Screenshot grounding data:
☆ ☆ ☆ ☆ ☆

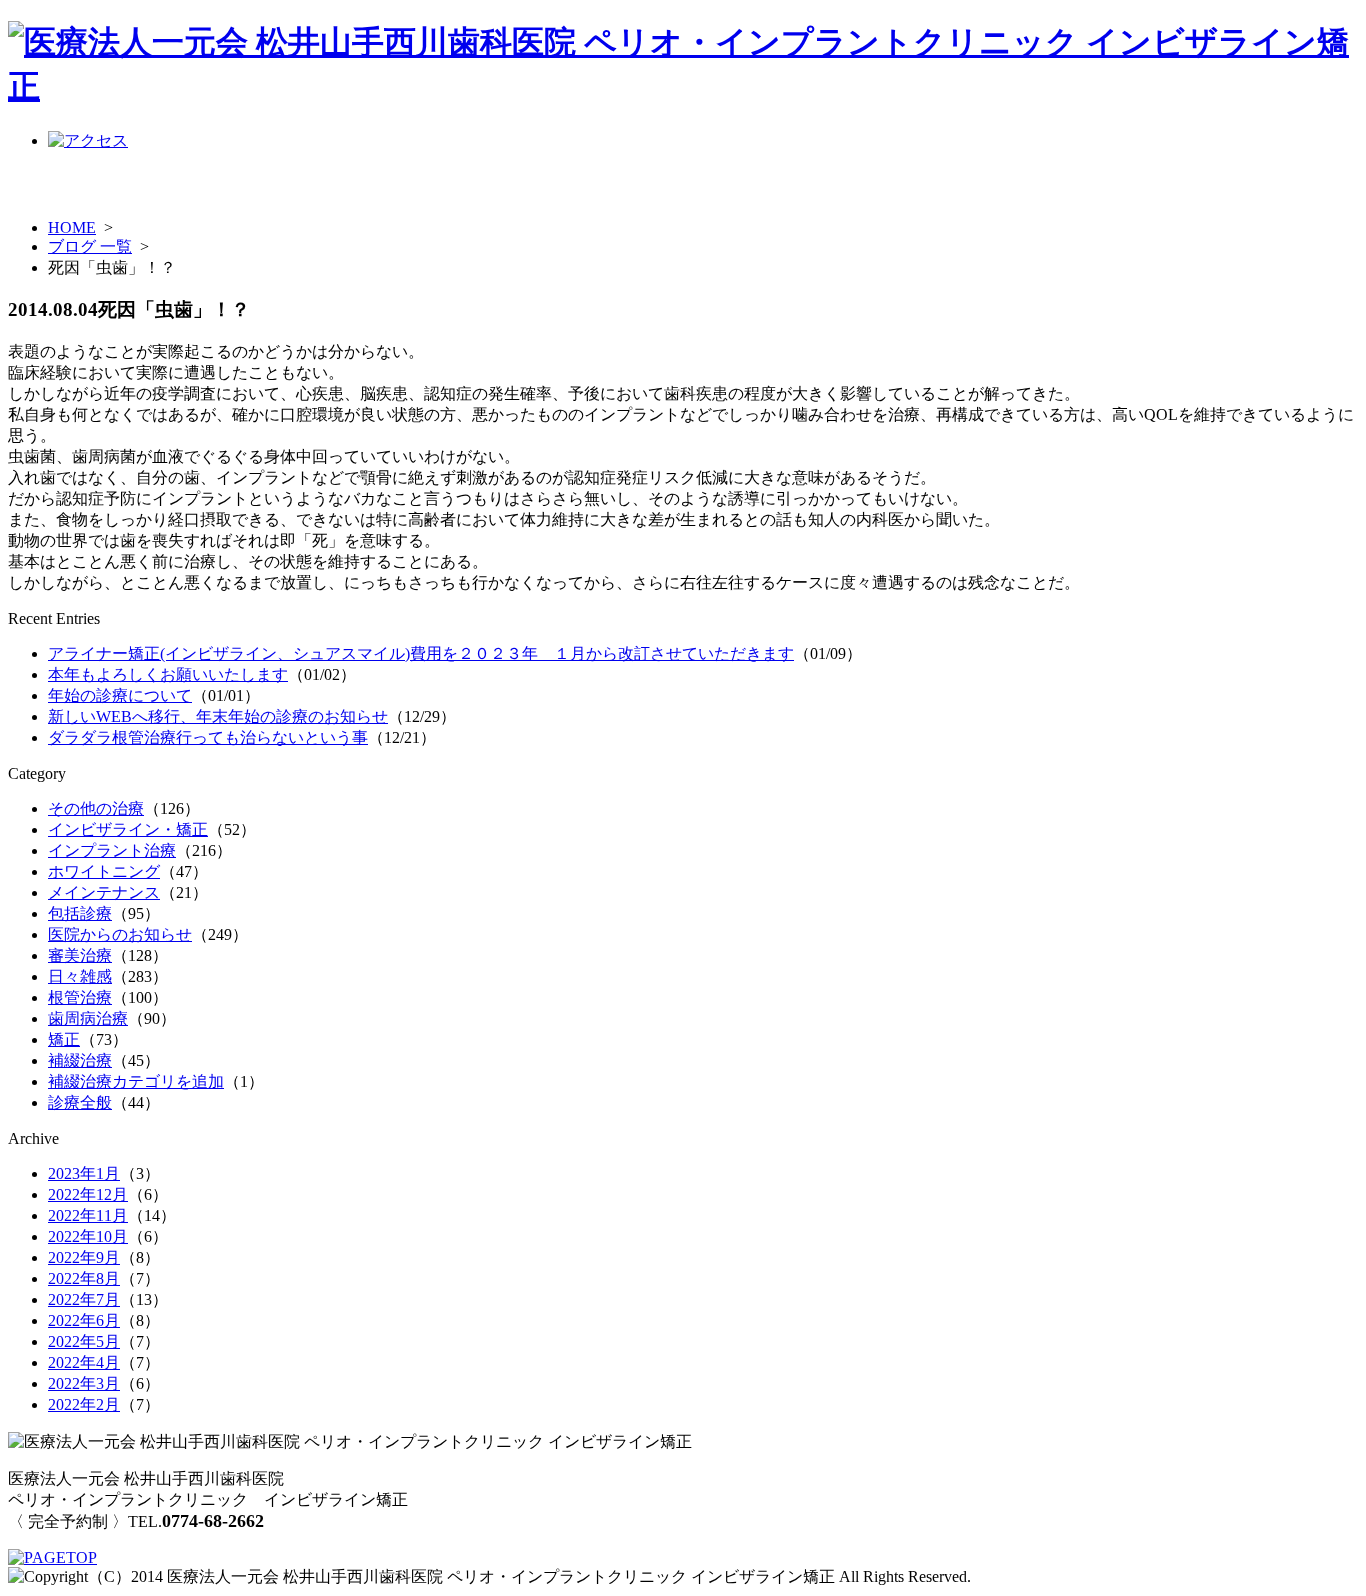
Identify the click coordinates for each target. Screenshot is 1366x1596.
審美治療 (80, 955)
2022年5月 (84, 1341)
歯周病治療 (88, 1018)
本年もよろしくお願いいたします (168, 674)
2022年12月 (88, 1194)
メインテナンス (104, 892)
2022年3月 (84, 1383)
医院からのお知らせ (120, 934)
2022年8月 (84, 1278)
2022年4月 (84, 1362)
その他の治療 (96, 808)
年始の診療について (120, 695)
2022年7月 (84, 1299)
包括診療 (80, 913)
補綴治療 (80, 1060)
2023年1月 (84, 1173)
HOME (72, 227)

☆ ☆ ☆ ☆ ☆

→ **What you will do**
Give the entries above again, exactly as written and free of images.

→ **Answer to this exercise**
Identify the click coordinates for each target. Screenshot is 1366x1596.
審美治療 (80, 955)
2022年5月 (84, 1341)
歯周病治療 (88, 1018)
本年もよろしくお願いいたします (168, 674)
2022年12月 (88, 1194)
メインテナンス (104, 892)
2022年3月 (84, 1383)
医院からのお知らせ (120, 934)
2022年8月 (84, 1278)
2022年4月 (84, 1362)
その他の治療 (96, 808)
年始の診療について (120, 695)
2022年7月 (84, 1299)
包括診療 (80, 913)
補綴治療 (80, 1060)
2023年1月 (84, 1173)
HOME (72, 227)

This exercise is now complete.